[Right_to_die] Judith Coats -- vital 'backroom fighter' for our movement dies
World right-to-die news list (nonprofit)
right-to-die at lists.opn.org
Mon Sep 7 10:23:22 PDT 2009
OBITUARY
The American right to die movement lost one of its most significant
workers when Mrs Judith Coats died on 3 September after 30 years of
activism. She was 70.
Judy had watched me debating on the Phil Donahue television show in l980
at a time when she was fighting Hodgkins Disease, stage 3B, considered
terminal. She joined the Hemlock Society almost immediately, but still
took huge treatments for her disease -- and lived.
Judy was born in Milwaukie in l939 and attended Spencerian Business
College in Milwaukee, Wisconsin, receiving a
one-year degree in 1958. She married Francis Coats in l964 and they had
two children.
Throughout married life, family mattered most, although Judy found time
to write newspaper
articles and produce newsletters. She was a commuunity activist par
excellance, always involved in local political and educational issues
and campaigns. In
later years the right-to-die efforts became the strong second role.
Judy was convener of the first meeting of Hemlock of Michigan on 31
March l990 when it was formed as a chapter of the Hemlock Society USA.
She had arranged that Dr. Jack Kevorkian be the first speaker.
He changed his mind about speaking when he asked Hemlock members if he
could help his first case, Janet Adkins, using his suicide machine, to
die in one of their homes.
All declined, fearing repercussions, and wondering why Kevorkian did not
use his own home. When Kevorkian asked Judy for the use of her home,
and she also refused, he canceled his Hemlock speaking engagement.
Eventually Janet Adkins was helped by Kevorkian to die in the back of
his old VW van at a campsite on 4 June l990.
In 2002 the Michigan Hemlock chapter wound up, and Judy transferred her
loyalty and work to the new Final Exit Network. She was a director, then
treasurer and finally newsletter editor. She could rarely attend
meetings because the treatments for the Hodgins Disease had left her
spine weakened and painful.
Yet Judy beavered away from home, using telephone, internet, conference
telephone calls and the newsletter to play a vital part in the Network.
"Judy's contribution to the Board was the voice of reason, as well as
commitment," said Rosalie Guttman, a Network colleague.
In February this year, Detroit Metro police knocked on her door and
demanded all the financial records of the Final Exit Network.
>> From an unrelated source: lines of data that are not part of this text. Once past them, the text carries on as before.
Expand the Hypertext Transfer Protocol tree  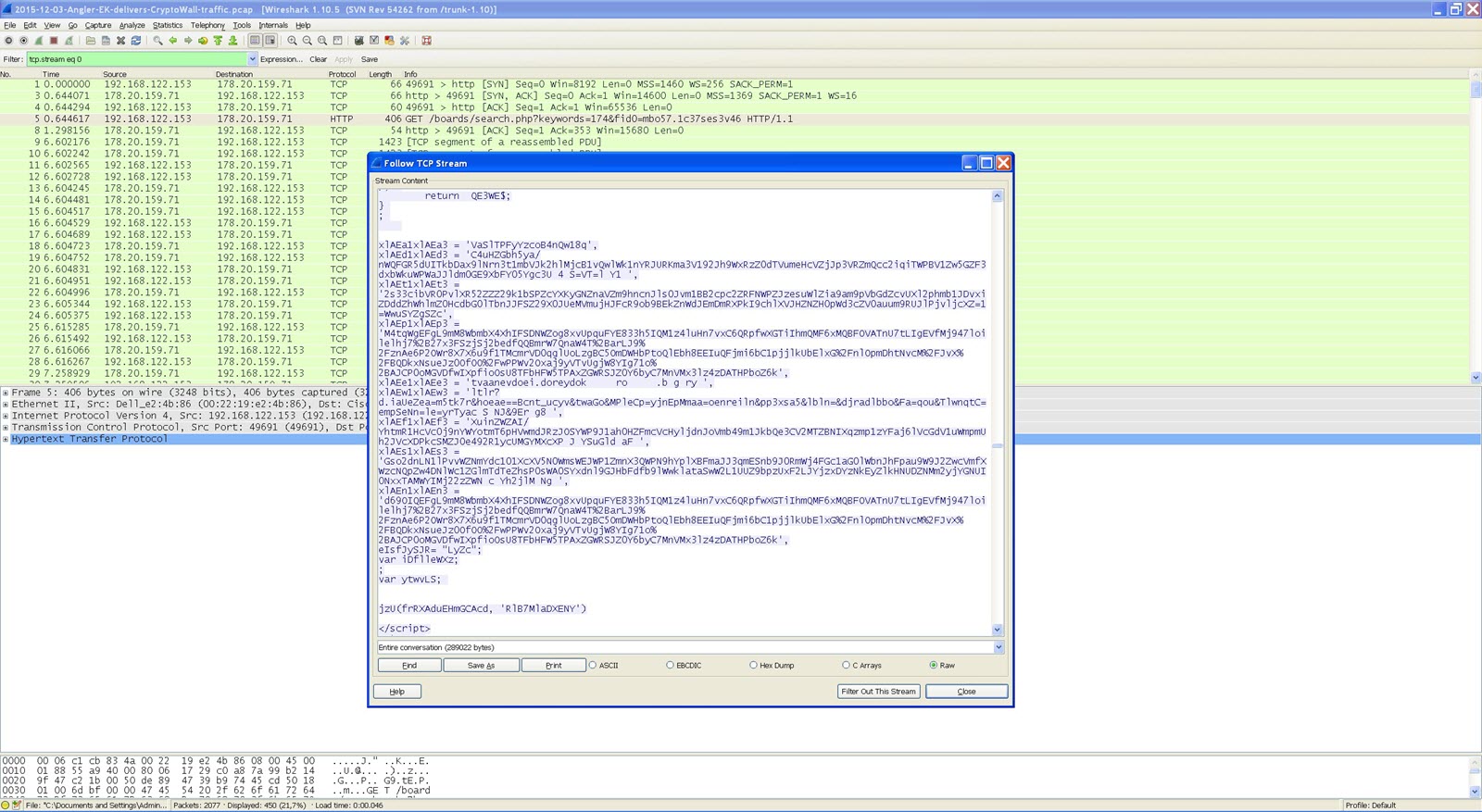(6, 439)
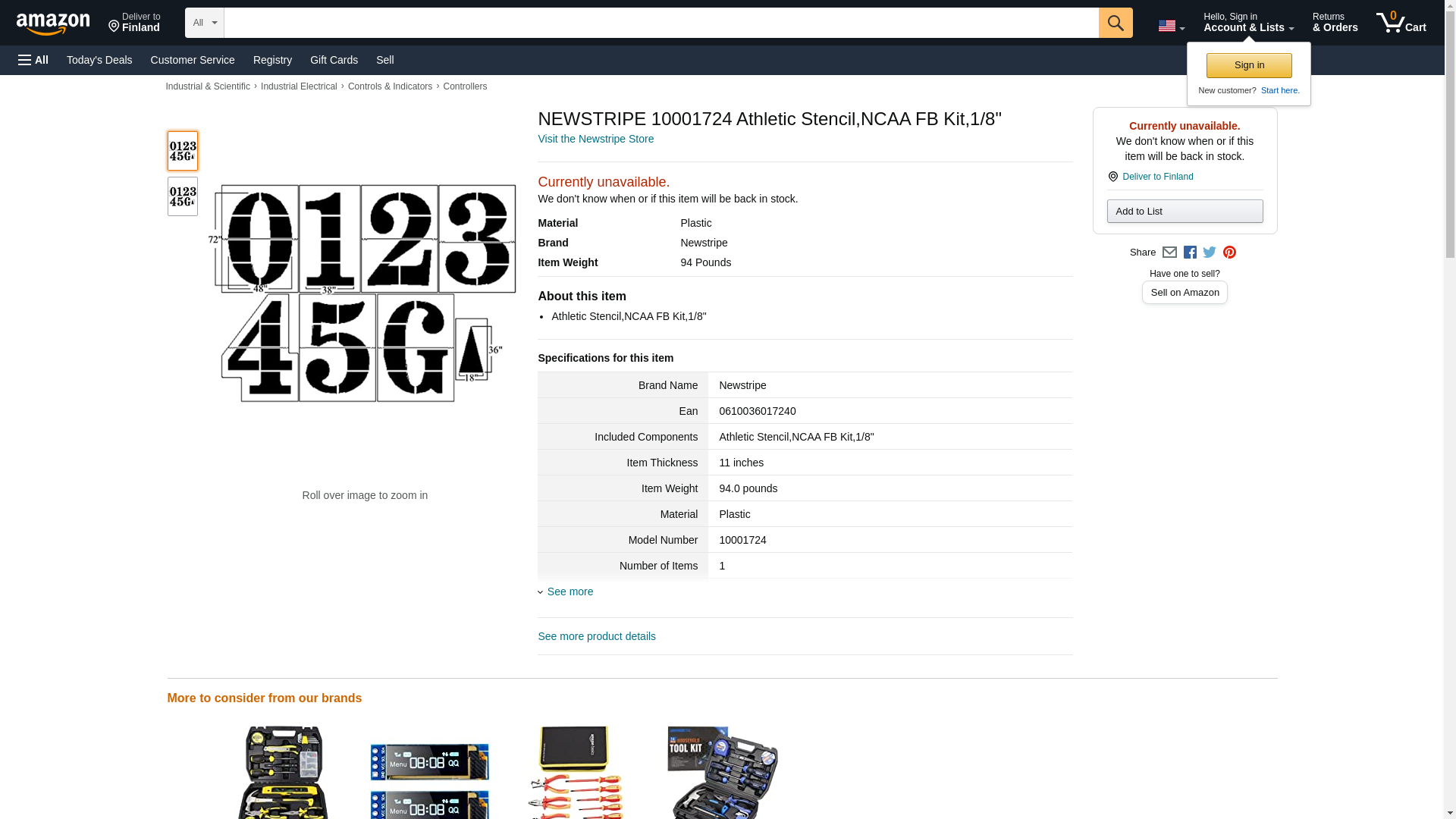Share product on Facebook icon
Image resolution: width=1456 pixels, height=819 pixels.
pyautogui.click(x=1190, y=253)
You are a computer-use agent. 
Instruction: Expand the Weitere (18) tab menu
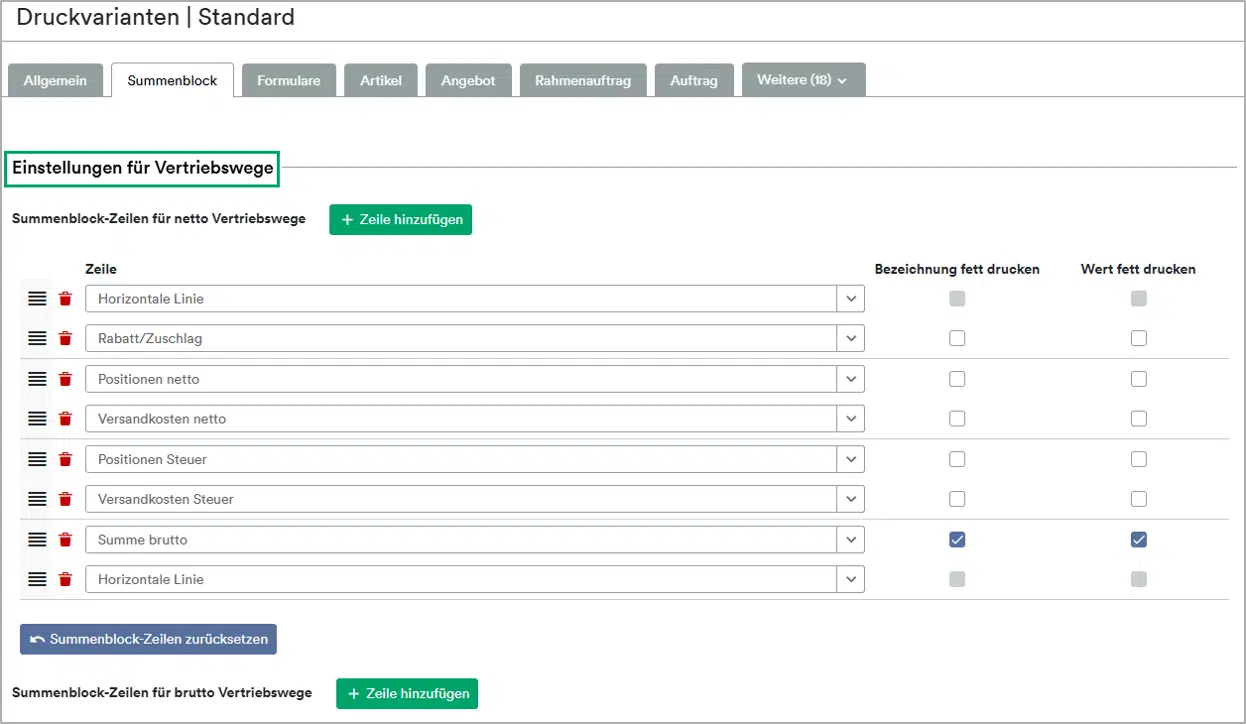click(803, 80)
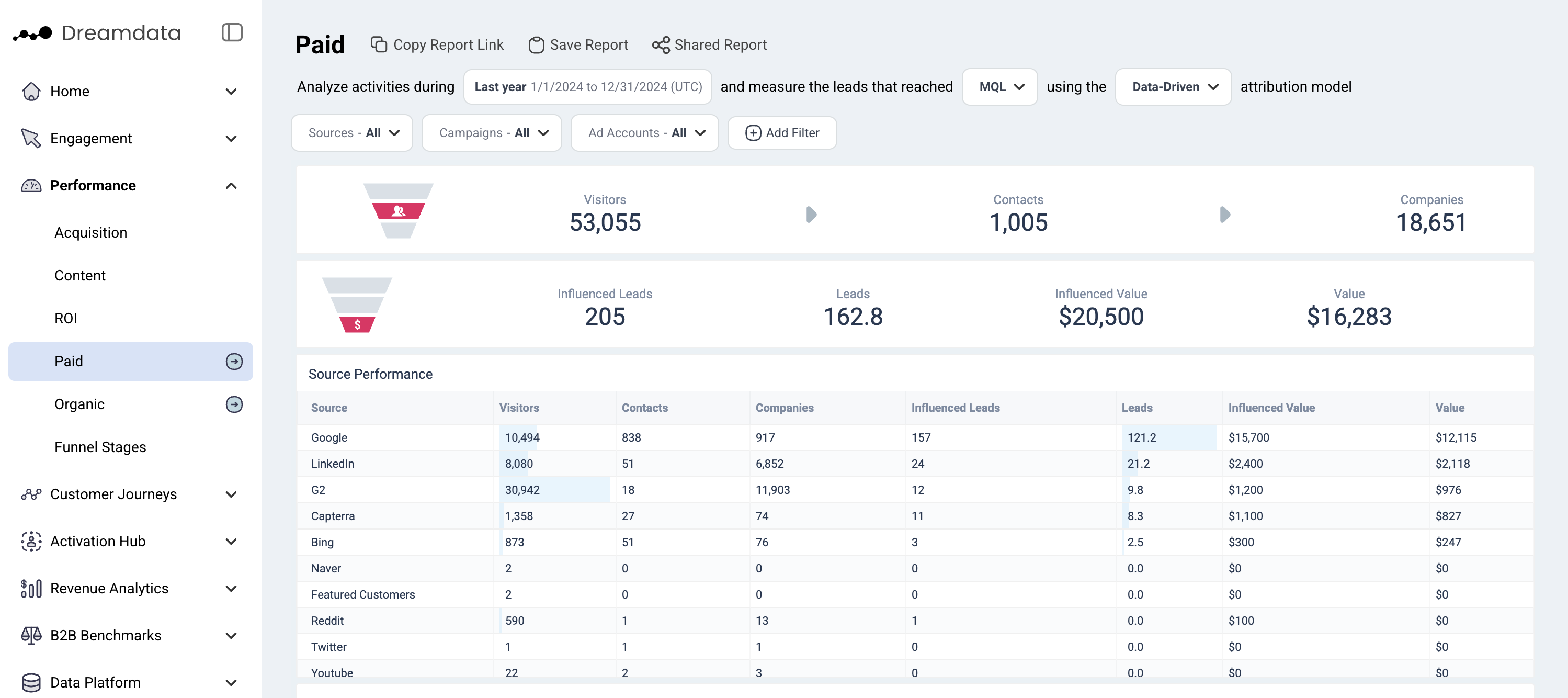Click the Revenue Analytics chart icon

click(31, 588)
She was
able to refuse because they had recently been transferred to a newly
elected treasurer. Judy declined to answer any of their questions and
she heard nothing more. (This inquiry was part of the simultaneous
nationwide sweep by Georgia Bureau of Investigation, local police units
and FBI of all officials of the Network. Four Network volunteers were
charged with assisting a suicide in Georgia and expect to come to trial
next year.)
Her last newsletter, No. 15, Spring 2009, was her finest. The mixture of
hard news and compassionate story-telling received much praise and
brought many contributions to the Network's funds.
Judy suffered a severe stroke on 19 August and died in hospital on 3
September.
On Saturday, Sept 26 there will be a memorial gathering/service to honor
Judy. It will start at 11 am for friends and relatives to meet and
chat, then a service starting at noon, followed by lunch. It will be at
the Rivercrest Hall at the intersection of Avon and Livernois Roads in
Rochester Hills, Michigan, two miles from her house.